Pieter Pijnacker

Uit Wikipedia, de vrije encyclopedie

Petrus (Pieter) Pijnacker (Hazerswoude, 12 december 1822Gouda, 8 juni 1860) was een Nederlandse man die in 1860 wegens moord op Geertrudis Vergeer - van der Pouw ter dood veroordeeld werd. Hij was de op een na laatste persoon die in Nederland in vredestijd werd geëxecuteerd. Omdat executies in Nederland die tijd al zeer zeldzaam waren, kreeg zijn zaak nationale aandacht.

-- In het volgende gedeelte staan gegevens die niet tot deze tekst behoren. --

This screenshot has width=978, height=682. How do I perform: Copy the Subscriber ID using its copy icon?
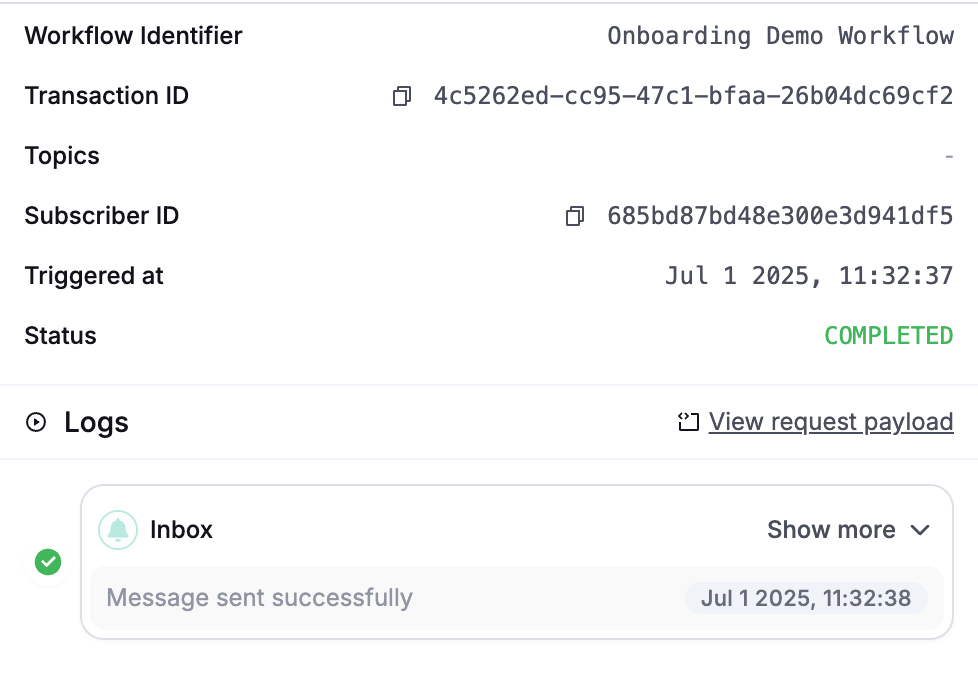[575, 216]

Levensloop[bewerken | brontekst bewerken]

Pieter Pijnacker werd geboren in Hazerswoude en ging later wonen in Reeuwijk. Nadat hij een erfenis had gekregen ging hij wonen in Gouda, om daar een winkeltje te beginnen. Na een tijdje ging hij weer in de gemeente Reeuwijk wonen (in Randenburg) om daar als arbeider te gaan werken. Hij stond voor zijn misdaad bekend als een rustige burger volgens een verklaring van de burgemeester van Reeuwijk.[1] Op 18 februari 1848 trouwde hij met Helena (roepnaam Lena) van Rijn, geboren 12 augustus 1826 in Reeuwijk.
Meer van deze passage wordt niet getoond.